- BRANO DI TESTO -

Hanno analizzato lo sperma di 50 uomini appartenenti a coppie che si erano rivolte all’ospedale St. Mary di Londra e confrontato i risultati con quello di 60 volontari di coppie che non avevano sofferto il problema. I risultati dello studio hanno mostrato che gli uomini di coppie che avevano avuto aborti multipli avevano livelli doppi di danno al DNA. Tale danno, per i ricercatori, può essere scatenato da elevate concentrazioni delle cosiddette specie reattive dell’ossigeno, o radicali liberi, al cui aumento contribuiscono età, malattie a trasmissione sessuale e peso corporeo elevato.
Sovrappeso e malattie metaboliche influenzano la fertilità maschile
L’Organizzazione Mondiale della Sanità (OMS) definisce il concetto di salute sessuale e riproduttiva come lo stato di benessere fisico, mentale e sociale correlato al sistema riproduttivo e alle sue funzioni.
Sono ben noti l’impatto dell’obesità e del sovrappeso sulla fertilità della donna, indipendentemente dalla presenza di altri fattori di rischio. In realtà, l’aumento della massa ponderale (peso) influisce negativamente anche sulla qualità del liquido seminale, riducendo la fertilità maschile. Tutto questo è da attribuirsi all’alterazione del profilo ormonale associato all’aumento della massa adiposa (grasso), organo endocrino a tutti gli effetti, e all’alterata regolazione ipotalamo-ipofisi-testosterone.
L’alimentazione influisce sulla fertilità maschile.
Perchè l’obesità influisce sulle fertilità maschile?
Ci sono dati che dimostrano come la concentrazione di spermatozoi nei soggetti obesi sia ridotta addirittura ad un terzo rispetto ai soggetti normopeso. Quali meccanismi possono essere implicati?
insulinoresistenza, che causa iperinsulinemia a sua volta connessa con l’inibizione della spermatogenesi;
alterati livelli di testosterone con alte concentrazioni di estrogeni;
ipertermia scrotale, data dalla maggior presenza di grasso scrotale, che può peggiorare la qualità e la concentrazione del liquido seminale.

- LAVORO RICHIESTO -
Prosegui il brano su sovrappeso e fertilità maschile dopo l'ultima frase riportata.

- VOCI ELENCATE -
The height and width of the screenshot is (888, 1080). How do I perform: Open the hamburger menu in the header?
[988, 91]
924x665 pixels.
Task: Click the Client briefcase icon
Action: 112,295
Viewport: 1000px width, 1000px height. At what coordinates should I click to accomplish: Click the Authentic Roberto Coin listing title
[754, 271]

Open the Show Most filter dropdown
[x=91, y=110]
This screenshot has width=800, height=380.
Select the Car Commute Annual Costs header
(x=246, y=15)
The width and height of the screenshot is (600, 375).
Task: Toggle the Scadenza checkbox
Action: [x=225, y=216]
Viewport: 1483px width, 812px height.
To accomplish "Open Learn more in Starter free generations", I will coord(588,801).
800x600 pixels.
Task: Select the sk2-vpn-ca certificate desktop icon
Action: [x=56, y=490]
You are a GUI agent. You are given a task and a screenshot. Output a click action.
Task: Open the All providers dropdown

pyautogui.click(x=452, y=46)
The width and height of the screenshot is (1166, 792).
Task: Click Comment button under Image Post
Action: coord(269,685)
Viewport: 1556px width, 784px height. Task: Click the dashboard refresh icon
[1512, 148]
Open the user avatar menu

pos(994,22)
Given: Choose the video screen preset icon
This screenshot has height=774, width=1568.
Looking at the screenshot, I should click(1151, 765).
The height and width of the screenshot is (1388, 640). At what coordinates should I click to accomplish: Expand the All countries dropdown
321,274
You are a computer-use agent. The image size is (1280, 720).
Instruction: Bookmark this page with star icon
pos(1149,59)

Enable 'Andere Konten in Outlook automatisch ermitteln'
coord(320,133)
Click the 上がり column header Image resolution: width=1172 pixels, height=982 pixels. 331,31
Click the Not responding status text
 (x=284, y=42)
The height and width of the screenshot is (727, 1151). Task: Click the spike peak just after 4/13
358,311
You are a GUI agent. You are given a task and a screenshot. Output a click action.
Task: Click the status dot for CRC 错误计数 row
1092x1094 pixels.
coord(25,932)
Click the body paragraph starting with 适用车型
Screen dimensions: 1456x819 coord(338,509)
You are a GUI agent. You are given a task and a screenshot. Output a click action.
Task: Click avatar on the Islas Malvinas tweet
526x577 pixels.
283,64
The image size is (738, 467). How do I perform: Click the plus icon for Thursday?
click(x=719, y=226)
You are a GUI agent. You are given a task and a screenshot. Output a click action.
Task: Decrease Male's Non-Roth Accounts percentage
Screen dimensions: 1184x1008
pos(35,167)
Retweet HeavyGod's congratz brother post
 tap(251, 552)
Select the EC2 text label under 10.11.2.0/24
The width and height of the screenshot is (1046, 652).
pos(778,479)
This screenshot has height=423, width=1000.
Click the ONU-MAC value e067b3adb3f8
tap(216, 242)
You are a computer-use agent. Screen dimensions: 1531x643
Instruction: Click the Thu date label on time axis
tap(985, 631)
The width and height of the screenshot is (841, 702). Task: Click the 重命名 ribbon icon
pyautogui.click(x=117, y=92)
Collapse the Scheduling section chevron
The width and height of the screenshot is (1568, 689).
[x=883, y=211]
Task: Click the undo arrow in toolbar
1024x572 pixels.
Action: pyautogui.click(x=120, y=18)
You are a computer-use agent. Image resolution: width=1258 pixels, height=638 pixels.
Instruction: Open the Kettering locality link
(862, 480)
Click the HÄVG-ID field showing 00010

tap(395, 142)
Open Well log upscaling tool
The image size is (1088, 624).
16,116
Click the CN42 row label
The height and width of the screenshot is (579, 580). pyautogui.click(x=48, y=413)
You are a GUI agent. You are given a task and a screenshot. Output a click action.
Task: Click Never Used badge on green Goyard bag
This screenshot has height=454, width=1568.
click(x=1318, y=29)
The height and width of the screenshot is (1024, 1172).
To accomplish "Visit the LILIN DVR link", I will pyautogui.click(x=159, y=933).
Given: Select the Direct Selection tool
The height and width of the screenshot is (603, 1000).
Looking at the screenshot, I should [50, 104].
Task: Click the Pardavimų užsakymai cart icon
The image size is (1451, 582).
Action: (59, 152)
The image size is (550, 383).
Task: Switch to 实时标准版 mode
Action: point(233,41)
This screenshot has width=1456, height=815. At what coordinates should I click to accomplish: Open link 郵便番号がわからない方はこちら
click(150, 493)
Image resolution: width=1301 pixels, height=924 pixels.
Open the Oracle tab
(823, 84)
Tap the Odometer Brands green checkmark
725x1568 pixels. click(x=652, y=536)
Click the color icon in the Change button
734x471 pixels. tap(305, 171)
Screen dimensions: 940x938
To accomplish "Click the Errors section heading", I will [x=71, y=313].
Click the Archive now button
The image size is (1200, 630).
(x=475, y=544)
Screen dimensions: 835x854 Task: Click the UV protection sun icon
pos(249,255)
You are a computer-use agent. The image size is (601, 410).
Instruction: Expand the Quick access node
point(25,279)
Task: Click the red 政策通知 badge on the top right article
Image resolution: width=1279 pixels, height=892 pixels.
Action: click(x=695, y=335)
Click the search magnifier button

- RISULTATO DELL'ESERCIZIO -
Strettamente correlato all’obesità è il Diabete Mellito, che ha un impatto negativo sulla qualità degli spermatozoi e sulla funzione erettile.
Sembra quasi che la natura selezioni, attraverso la riduzione della fertilità dei soggetti obesi, gli individui con migliori caratteristiche anatomiche legate alla composizione corporea, forse i più simili ai nostri antenati.
Stile di vita, alimentazione sana e fertilità maschile
Quindi, il ripristino, nei soggetti obesi o sovrappeso di un adeguato peso corporeo attraverso una corretta alimentazione, è da considerare il primo passo per la cura dell’infertilità.
Come influisce l’alimentazione sulla fertilità maschile.
In generale, modificare la propria alimentazione in modo equilibrato a favore di alimenti semplici, ricchi di fibre e poveri di zuccheri semplici, in associazione ad uno stile di vita salutare e attivo, può rappresentare un modo efficace per ridurre il grasso in eccesso. In particolar modo, è importante concentrare la propria attenzione su quegli alimenti ricchi di antiossidanti, frutta e verdura in primis (come la rucola), che difendono gli spermatozoi da additivi chimici, che ne alterano vitalità e motilità.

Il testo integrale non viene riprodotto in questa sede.